L’Allemagne fait les mauvais choix économiques, encore et toujours

 

 

Article de Jan Longeval – Senior Advisor chez Eurinvest Partners. Trends, 17 Novembre 2022

Non, les Allemands ne gagnent pas toujours, comme au football. L’Allemagne a longtemps fait office de locomotive économique de l’Europe, mais elle va devoir abandonner ce rôle, ô honte, au profit de la France, son ancienne bête noire, qui y gagnera aussi politiquement. Que l’Allemagne se soit trop longtemps régalée du gaz russe, on le savait déjà. Elle avait aussi, dans une réponse radicale à la catastrophe nucléaire de Fukushima, décidé de sortir complètement du nucléaire en 10 ans, l’Atomausstieg de Merkel, ne lui laissant guère d’autre choix aujourd’hui que de se rabattre sur ses vieilles centrales à charbon. La France, en revanche, reste pleinement engagée dans l’énergie nucléaire, ce qui fait que les prix de l’énergie française sont environ deux fois moins élevés que les prix allemands. Et les prix français de l’énergie, à leur tour, sont un multiple des prix américains. L’industrie allemande, grande consommatrice d’énergie, subit de plein fouet le choc. L’Allemagne se dote rapidement d’une capacité d’énergie alternative, mais une Energiewende complète prendra encore des décennies. Ses intentions sont nobles, la transition énergétique nécessaire, mais de cette manière, le coût d’opportunité pour l’Allemagne est immense. Le 21 octobre, le Parlement allemand a approuvé un plan d’aide de 200 milliards d’euros pour soulager les difficultés énergétiques des entreprises et des ménages allemands, après avoir abandonné le frein constitutionnel à l’endettement. Les marchés financiers, qui ont longtemps eu une confiance aveugle dans les obligations d’État allemandes, commencent à être nerveux. La vente aux enchères d’octobre d’obligations d’État allemandes à sept ans a été un désastre. Le Trésor allemand a trouvé un acheteur pour moins de la moitié de l’offre, le pire résultat jamais obtenu et sans précédent pour ce qui était jusqu’à récemment le principal débiteur de l’Europe. En revanche, le Trésor français a réussi à placer de nouvelles émissions sans problème.

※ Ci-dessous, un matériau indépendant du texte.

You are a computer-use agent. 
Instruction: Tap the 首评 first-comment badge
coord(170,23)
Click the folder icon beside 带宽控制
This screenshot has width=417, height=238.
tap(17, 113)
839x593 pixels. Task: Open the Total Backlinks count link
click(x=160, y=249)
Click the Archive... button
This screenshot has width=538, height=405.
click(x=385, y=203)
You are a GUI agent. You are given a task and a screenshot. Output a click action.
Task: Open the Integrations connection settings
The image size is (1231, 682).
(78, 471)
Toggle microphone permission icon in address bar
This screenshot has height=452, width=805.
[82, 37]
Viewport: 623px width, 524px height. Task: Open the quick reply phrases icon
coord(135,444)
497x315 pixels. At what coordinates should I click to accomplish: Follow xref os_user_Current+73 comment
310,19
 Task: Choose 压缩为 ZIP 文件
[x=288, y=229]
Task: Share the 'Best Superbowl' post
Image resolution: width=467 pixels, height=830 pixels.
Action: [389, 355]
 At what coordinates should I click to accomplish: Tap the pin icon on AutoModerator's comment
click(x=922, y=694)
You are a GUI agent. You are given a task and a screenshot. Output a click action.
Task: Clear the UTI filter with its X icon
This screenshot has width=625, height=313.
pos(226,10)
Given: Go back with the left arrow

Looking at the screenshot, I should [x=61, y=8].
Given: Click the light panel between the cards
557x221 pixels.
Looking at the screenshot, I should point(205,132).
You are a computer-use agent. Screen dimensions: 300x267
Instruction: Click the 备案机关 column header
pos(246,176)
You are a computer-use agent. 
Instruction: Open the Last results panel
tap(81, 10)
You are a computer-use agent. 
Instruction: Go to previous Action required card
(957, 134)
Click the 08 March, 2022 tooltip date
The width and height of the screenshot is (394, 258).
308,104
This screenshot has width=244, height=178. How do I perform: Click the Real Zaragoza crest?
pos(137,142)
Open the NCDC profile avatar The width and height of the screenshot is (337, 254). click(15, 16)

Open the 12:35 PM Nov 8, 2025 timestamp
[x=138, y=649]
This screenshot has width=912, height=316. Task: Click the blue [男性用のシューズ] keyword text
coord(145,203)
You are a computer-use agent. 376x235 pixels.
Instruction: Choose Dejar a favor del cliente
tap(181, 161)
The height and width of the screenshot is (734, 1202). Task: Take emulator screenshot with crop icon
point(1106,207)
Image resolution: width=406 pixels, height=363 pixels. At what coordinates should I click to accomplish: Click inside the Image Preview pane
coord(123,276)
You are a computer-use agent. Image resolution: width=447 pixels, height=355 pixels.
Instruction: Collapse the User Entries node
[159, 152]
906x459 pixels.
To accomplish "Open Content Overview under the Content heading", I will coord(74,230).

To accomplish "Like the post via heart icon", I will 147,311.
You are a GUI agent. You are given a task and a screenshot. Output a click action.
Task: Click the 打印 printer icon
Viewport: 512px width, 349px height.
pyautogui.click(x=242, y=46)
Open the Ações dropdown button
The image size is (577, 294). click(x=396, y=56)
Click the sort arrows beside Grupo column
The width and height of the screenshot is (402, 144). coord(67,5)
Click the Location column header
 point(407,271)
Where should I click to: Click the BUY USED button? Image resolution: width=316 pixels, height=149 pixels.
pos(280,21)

L’Allemagne semble très douée pour faire toutes sortes de mauvais choix. Elle est – ou était – dépendante non seulement du gaz russe, mais aussi des capitaux chinois et du marché chinois. La Chine est le partenaire commercial le plus important de l’Allemagne. En 2021, les échanges entre les deux pays ont représenté 246 milliards d’euros. L’Allemagne représente également près de la moitié des investissements européens en Chine. Les marques allemandes de voitures de luxe, en particulier, misent beaucoup sur la Chine, en y construisant des capacités de production massives. L’histoire d’amour de Mme Merkel avec la Chine s’est répercutée sur Olaf Scholz, qui a tout fait pour faire passer l’accord par lequel le groupe chinois de Hong Kong Cosco Shipping a réussi à racheter le 26 octobre une participation au capital du port de Hambourg, le plus grand port maritime d’Allemagne et le principal port européen pour le commerce avec la Chine. Cependant, l’Allemagne parie à nouveau sur le mauvais cheval. L’annexion inévitable de Taïwan au cours des cinq prochaines années accélérera la démondialisation à la vitesse de l’éclair et nuira gravement à l’économie allemande. L’Allemagne partage également un problème démographique majeur avec la Chine. L’implosion démographique de la Chine, qui verra sa population en âge de travailler diminuer de 70 %, se reflète dans le déclin brutal de celle de l’Allemagne. La population allemande en âge de travailler, qui a culminé à 51 millions en 1998, ne cesse de chuter pour atteindre 33 millions. La demande pour ses voitures, qui représente 5 % du PIB allemand, suivra le même chemin. Et pas seulement en Chine. Les voitures électriques peuvent parcourir jusqu’à 1 million de kilomètres. Cela, ajouté à la conduite autonome et au covoiturage, signifie qu’il faudra beaucoup moins de voitures à l’avenir, qu’elles soient allemandes ou autres.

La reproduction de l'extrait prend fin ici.